両親と幸せに暮らす少女ライリーの心の中には「司令室」があり、ヨロコビ、カナシミ、イカリ、ムカムカ、ビビリといった感情たちが住んでいる。彼らはライリーの幸せのため協力しあっているのだ。しかしある日、家族は大都会サンフランシスコへ引っ越すことに。慣れない環境の中、ふとしたきっかけでヨロコビ、カナシミの二人が「司令室」からはじき出されてしまう。ライリーの心から明るい性格や過去の懐かしい思い出が失われ、ライリーは次第に暗く沈んでいく。ライリーを元通りにすることはできるのか?

(イメージソングではなく)テーマ曲が印象的でした
(イメージソングではなく)テーマ曲が印象的でした

夏休みとあって子供たちが結構見に来ていたのだけど、隠喩だらけのこの映画、世界観のすべてを理解するのは骨が折れるかもしれない。

この世界で描かれる心の中の世界は、感情ごとに個別のキャラクターが存在して人間の行動を制御する一方で、記憶や思い出の扱い方は割と機械的、官僚的、システマチックにできている。

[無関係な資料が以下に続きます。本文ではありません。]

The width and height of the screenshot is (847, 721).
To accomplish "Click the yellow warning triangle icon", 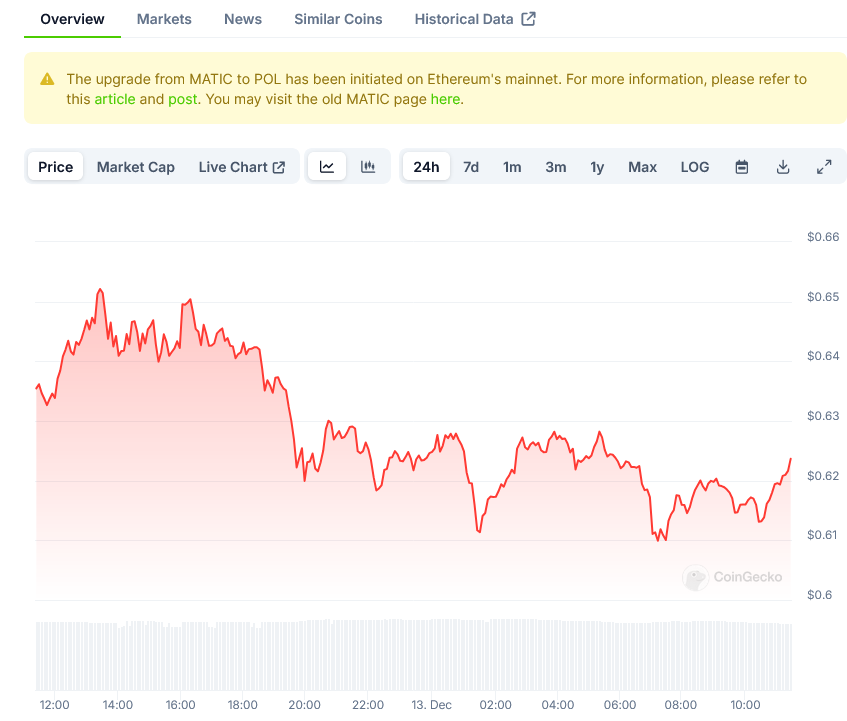I will coord(47,79).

その結果、心の中には表面上様々なキャラクターが登場するのだけど、ヨロコビやカナシミなどそれこそ感情的に動くキャラクターがいる一方で、記憶を消去したり夢をつくるキャラクターたちの魅力が足りないのは残念なところ。

いっぽうで他の登場人物の心の中の描写もあり、他の人たちの心の中ではリーダーになる感情キャラはそれぞれ違っている、という設定は心憎い。仲むつまじい両親でも父親はイカリ、母親はカナシミがリーダー。基本的な性格は違っている、というわかりやすい表現ですね。

さて見る前から懸念に思っていたのが「感情を代表するキャラクターたちが中心になるならば、彼らはその設定上、成長・変化はしないのではないか?」という点。彼らは登場した時点で成長の余地のない完成しているキャラクターで、お互い対等な立場のはず。そこから話をつくることはできるのか疑問だった。

まぁそこはやはり話を展開させるためか、ライリーの心の中ではヨロコビがカナシミを邪険に扱っていて、ヨロコビがカナシミの必要性に気づくのがクライマックスになっているのだった。

感情のバランスが取れるのが成長の証と考えれば、ライリーの感情キャラ間で力関係がゆがんでいるのは子供ならでは、とも説明できる。カナシミだけでなくイカリ、ビビリなどネガティブな感情も必要なのだ、というテーマはクライマックスにおける記憶との関係やエピローグの描写を見ても説得力がある。記憶の球の変化にちょっとグッと来たのも事実です。

しかし、テーマは巧く語れているとは思うものの、感情キャラの設定がぶれてしまったのはやはり残念な点だ。ヨロコビが泣いちゃだめだと思うのだ。キャラクターの設定より話の面白さを肝心なところで優先させてしまったなぁ。

一つの感情キャラの変化がその人自身の変化、成長に結びつけきっていないのが詰めの甘さになっていた気がする。作中での「成長」は「司令室」のバージョンアップになっていたけれど、「こうなったら人は成長したことになる」というこの作品上でのゴールが事前に示されていると良かったのではないか?

隠喩の多い設定をなんとか生かしてドラマにしようとした意欲作ではあります。面白い部分もあっただけに「惜しいなぁ」という思いも残る作品でした。